When instantiating MLPool, a user needs to pass the parameter models_to_load, which is a dictionary where the keys are model names MLPool will serve, and the values are the callables loading the models (example function above).

In addition, the user can specify the number of workers they want, scoring results TTL, the number of jobs that could be queued on the pool etc.

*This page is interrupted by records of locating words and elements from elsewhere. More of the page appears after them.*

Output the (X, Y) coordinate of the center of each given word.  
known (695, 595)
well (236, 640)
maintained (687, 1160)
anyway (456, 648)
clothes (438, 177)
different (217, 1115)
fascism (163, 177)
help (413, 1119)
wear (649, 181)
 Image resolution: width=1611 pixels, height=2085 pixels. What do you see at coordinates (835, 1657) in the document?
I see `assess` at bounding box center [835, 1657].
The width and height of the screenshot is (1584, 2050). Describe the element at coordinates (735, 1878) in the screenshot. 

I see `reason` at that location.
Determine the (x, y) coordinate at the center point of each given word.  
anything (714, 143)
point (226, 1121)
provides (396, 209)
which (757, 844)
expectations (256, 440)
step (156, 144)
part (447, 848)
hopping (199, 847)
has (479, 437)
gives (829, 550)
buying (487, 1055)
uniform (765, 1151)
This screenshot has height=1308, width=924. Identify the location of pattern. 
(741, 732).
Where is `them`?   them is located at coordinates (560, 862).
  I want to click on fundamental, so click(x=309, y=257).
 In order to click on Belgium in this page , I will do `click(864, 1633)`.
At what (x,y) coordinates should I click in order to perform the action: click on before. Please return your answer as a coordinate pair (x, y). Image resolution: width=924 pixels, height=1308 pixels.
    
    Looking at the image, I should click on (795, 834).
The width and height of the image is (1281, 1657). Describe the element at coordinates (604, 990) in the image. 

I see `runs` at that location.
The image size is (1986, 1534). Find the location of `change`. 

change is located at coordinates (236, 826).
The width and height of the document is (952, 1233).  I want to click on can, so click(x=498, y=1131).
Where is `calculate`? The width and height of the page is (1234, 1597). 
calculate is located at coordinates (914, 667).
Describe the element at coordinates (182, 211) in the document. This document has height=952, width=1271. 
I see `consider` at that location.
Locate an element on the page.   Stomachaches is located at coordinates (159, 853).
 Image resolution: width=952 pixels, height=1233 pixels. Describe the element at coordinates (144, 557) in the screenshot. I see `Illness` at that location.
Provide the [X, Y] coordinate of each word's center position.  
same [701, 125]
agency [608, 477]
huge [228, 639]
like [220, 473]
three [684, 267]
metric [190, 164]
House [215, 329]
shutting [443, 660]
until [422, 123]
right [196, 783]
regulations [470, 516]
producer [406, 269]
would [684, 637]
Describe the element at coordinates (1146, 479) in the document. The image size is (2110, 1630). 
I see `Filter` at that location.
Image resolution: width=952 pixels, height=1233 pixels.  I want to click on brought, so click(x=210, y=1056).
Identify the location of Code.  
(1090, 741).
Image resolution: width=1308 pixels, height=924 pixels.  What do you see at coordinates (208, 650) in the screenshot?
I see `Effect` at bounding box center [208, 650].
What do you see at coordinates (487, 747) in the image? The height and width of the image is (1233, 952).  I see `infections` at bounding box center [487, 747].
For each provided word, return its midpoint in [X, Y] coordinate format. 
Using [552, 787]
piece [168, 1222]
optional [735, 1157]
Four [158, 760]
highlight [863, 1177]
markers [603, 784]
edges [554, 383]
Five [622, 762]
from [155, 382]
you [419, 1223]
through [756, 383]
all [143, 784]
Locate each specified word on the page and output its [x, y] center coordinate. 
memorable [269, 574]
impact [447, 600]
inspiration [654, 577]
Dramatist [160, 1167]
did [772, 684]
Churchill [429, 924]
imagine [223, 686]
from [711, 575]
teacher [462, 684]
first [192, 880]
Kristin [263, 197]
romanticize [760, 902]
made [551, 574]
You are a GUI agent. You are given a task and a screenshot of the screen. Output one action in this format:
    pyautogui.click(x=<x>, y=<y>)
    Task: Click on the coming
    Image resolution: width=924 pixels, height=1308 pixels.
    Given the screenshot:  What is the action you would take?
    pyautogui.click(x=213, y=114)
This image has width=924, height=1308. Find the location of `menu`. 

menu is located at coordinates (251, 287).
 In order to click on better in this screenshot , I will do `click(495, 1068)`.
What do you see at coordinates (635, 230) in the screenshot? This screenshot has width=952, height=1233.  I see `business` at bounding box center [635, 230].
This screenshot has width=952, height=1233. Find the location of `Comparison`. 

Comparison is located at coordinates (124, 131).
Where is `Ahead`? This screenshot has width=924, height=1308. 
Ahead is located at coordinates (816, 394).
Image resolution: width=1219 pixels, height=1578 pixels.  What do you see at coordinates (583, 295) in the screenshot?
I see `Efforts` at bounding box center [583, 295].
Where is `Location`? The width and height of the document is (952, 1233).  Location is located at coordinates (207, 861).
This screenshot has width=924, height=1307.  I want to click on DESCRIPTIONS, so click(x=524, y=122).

if __name__ == "__main__":
    with MLPool(
        models_to_load={
            "text_classifier": partial(load_text_classifier, "text_classification.pt"),
            "any_other_model": load_any_other_model_callable
        },
        nb_workers=5,
    ) as pool:
        ...

! IMPORTANT, when instantiating MLPool do it under if __name__ == "__main__":

  • Scoring on MLPool

MLPool gives user full control of what gets executed on the pool, so in order to score a model on the pool, the user needs to provide a callable such as:

def score_text_classifier(model: TextClassifier, text):
    return model.classify_text(text)

where the first parameter is the model and then anything else the user wants to pass

To schedule execution of the function above on the pool, the user can call .create_job() or asyncio friendly .create_job_async() methods passing the:

  • score_model_function - a function to run on the pool, which accepts a model as the first argument
  • model_name - model to be passed to the function as the first argument, must be one of the functions provided when instantiating MLPool
  • args, kwargs - any other arguments to pass to the function
job_id = pool.create_job(
    score_model_function=score_text_classifier,
    model_name="text_classifier",
    kwargs={
        "text": "MEMPHIS, Tenn. – Four days ago, Jon Rahm was \
        enduring the season’s worst weather conditions on Sunday at The \
        Open on his way to a closing 75 at Royal Portrush, which \
        considering the wind and the rain was a respectable showing"
    }
)
print(pool.get_result(job_id))

To execution results back the user can call get_result or asyncio friendly get_result_async passing id of the job.

  • Cancelling

Once a job was created, it is possible to cancel model scoring if it hasn't run yet using .cancel_job(). Convenient, if, say, your web socket client disconnects


End to end example:

Say, we have two models we want to serve.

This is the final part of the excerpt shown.